Business Intelligence (BI) refers to technologies, applications and practices of gathering, representing and analyzing data to support decision making in enterprises. According to a 2009 Gartner report, BI software is going to use up to 40% of company IT budgets in the next four years. Constantly growing amounts of data, complicated and rapidly changing interactions in the economy and an emerging trend of incorporating unstructured data into analytics bring new challenges to BI:

Unstructured data. One of the problems is the fact that trends visible in unstructured data (e.g., in the news) need some time to appear in a data warehouse. It is expected by the Data Warehouse Institute that we will soon witness a significant change of paradigm in Data Warehousing and BI: the proportion of unstructured data in all data is estimated to be over 80%, leading to the fraction of structured data used in Data Warehouses decreasing significantly in favour of unstructured data. Information extraction to provide unstructured data sources to BI brings new challenges regarding the quality of extracted data. Currently BI engines do not handle the meaning of data so detecting contradicting information is difficult.

 

Semantic Technologies (ST) are proposed by CUBIST as key elements in new BI systems to extract and utilise the meaning of data to address these challenges. ST refers to a set of technologies that have grown in popularity over the last decade, due to their potential for automation. ST provide a formal foundation to represent and reason over knowledge. Research within the Semantic Web has standardised a set of knowledge representation languages including the Resource Description Framework (RDF), an abstract model for describing things by making statements about resources and their properties. RDF is supported by logical formalisms and related reasoning techniques and query languages such as SPARQL.

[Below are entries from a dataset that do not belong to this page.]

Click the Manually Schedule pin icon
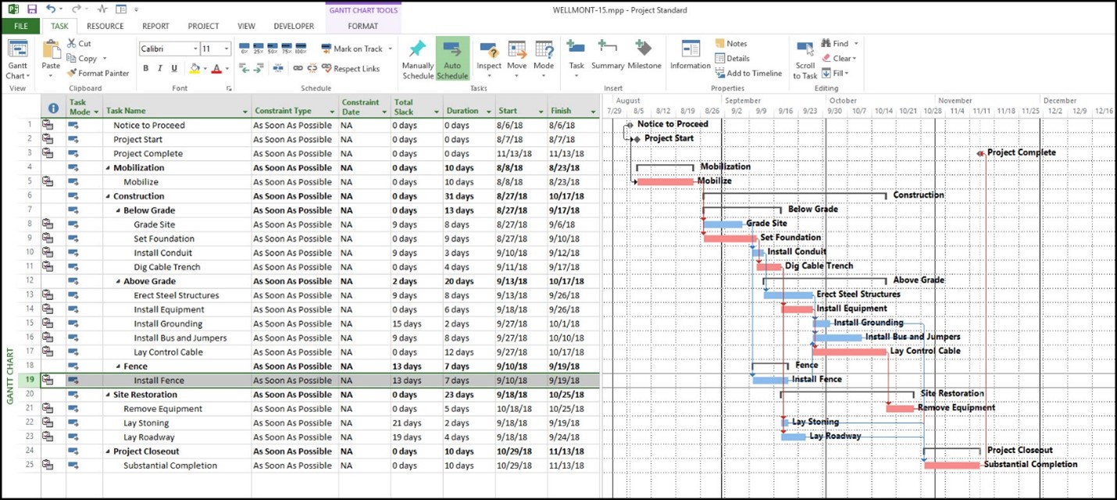Image resolution: width=1117 pixels, height=500 pixels. pyautogui.click(x=418, y=50)
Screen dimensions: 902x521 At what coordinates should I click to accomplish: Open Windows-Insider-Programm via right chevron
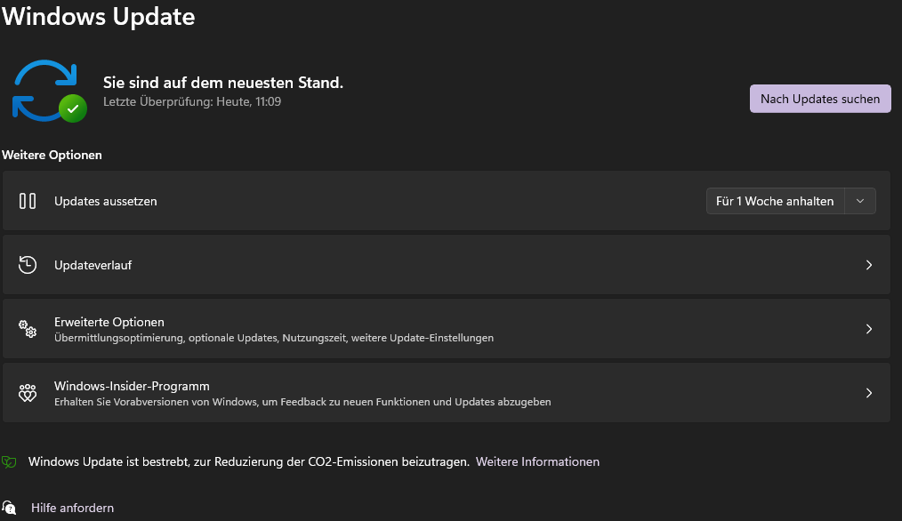coord(869,393)
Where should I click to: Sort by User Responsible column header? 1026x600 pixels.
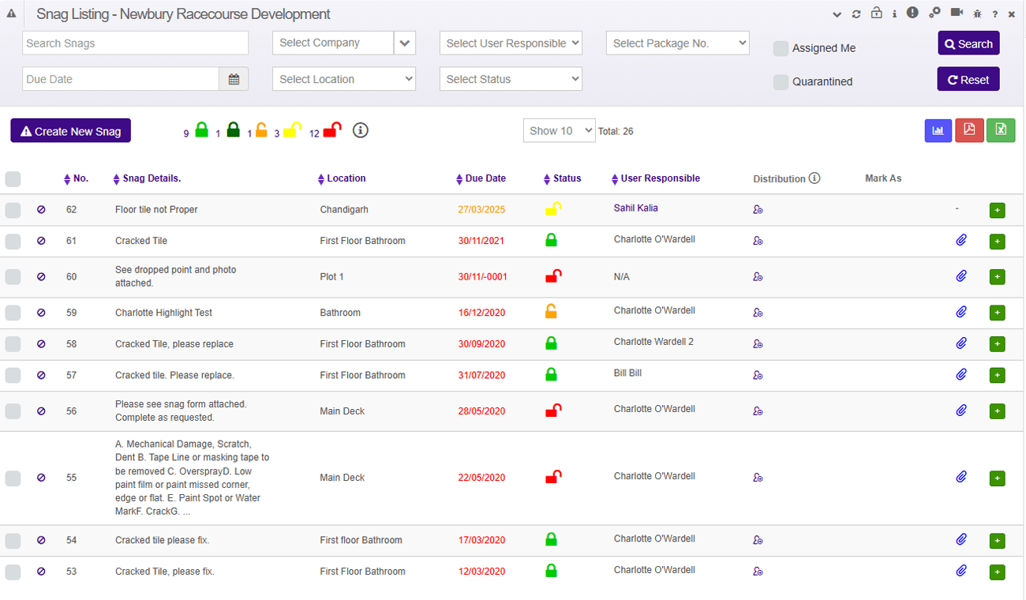coord(660,178)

The advantages of using ST can be summarised as:

From an application point of view, ST are well suited for:

 

Combining ST and BI: The following table compares classical BI with ST

Feature
Classical BI
Semantic Technologies
Federating data from unstructured and structured sources
bad
good
Explicit meaning of data / explicit relations
bad
good
Querying/accessing huge amounts of data
good
average
OLAP functionalities
good
bad
Agile DW schema
bad
good
Inferring implicit facts
bad
good
ETL flexibility
bad
average
Data reuse
bad
good
Use of external datasources / data location independence
bad/average
good

 

ST introduce benefits to the BI lifecycle (see Figure 1 for comparison of BI and BI+ST lifecycles):

To realise these benefits CUBIST will address issues relating to traditional ST:

Figure 1: lifecycle of classical and semantic BI

Analyzing the Information by Means of Interactive Visualizations: User interaction with data is closely related to its visual representation. Interactive visualization technology displays numerous aspects of multidimensional data using interactive pictures and charts. The colour, size, shape and motion of objects represent the multidimensional aspects of the data. Information visualization has been defined as “the use of computer-supported, interactive, visual representations of abstract data to amplify cognition”. A good visual representation can amplify user cognition by providing more information, faster, with less cognitive effort. BI platform vendors are currently promoting these technologies as an alternative and enrichment to traditional reporting and online analytical processing capabilities. CUBIST will provide BI users with visualization and interaction techniques enhanced by Semantic Technologies, such as Formal Concept Analysis (FCA).

FCA captures hitherto undiscovered patterns in data. Concepts are formalised as groups of objects associated with groups of attributes. Hierarchical relationships between these groups are formed and visualized and can be used for information retrieval. Information organised in this way has a close correlation to human perception. Thus, FCA has been used as the basis for semantic search engines  and as a means of organising information based on its meaning. FCA has also been used to mine data for groups of items and their associated transactions to identify, for example, groups of products that are frequently purchased together.

Objectives

 

Objective 1: Semantic ETL. Unlike classical BI, CUBIST will provide comprehensive methods to bring unstructured data into analytics. SETL will use lineage information, metadata of data sources, semantic descriptions, and meaning of extracted data to support error detection within data sources and the SETL process. Semi-automated mapping of structured data sources to the RDF model will reduce the complexity of data integration. This objective will be approached by leveraging ETL best practises, orchestrated and wrapped by a semantic layer.

Expected Result: Semantically enriched lineage information, error detection within extracted data and CUBIST information warehouse and a SETL component that provides SPARQL endpoints for various data sources.

Objective 2: Semantic Warehouse. CUBIST will employ an RDF triple store and ontology as the backbone for the information warehouse, to improve performance and reduce the complexity of the integration of heterogeneous data sources. ST will enrich BI by enabling the discovery of new implicit information through logical reasoning. The standard RDF query language SPARQL will be extended by OLAP functionalities for complex aggregates and analysis. The information warehouse will use advanced indexing and materialisation techniques known from state-of-the-art data warehousing to improve the performance of the RDF triple store. A layer within the warehouse will integrate the triple store with the FCA-based visual analytics.

Expected Result: OLAP extensions for SPARQL, discovery mechanism for finding implicit information, triple store based information warehouse, integration of triple store with FCA.

Objective 3: FCA-Based Advanced Visual Analytics. On top of the Semantic Warehouse, CUBIST will provide ways to visualize and explore hitherto undiscovered BI using FCA.

Expected Result: High performance formal concept miner, large scale FCA capability, FCA visualization of BI.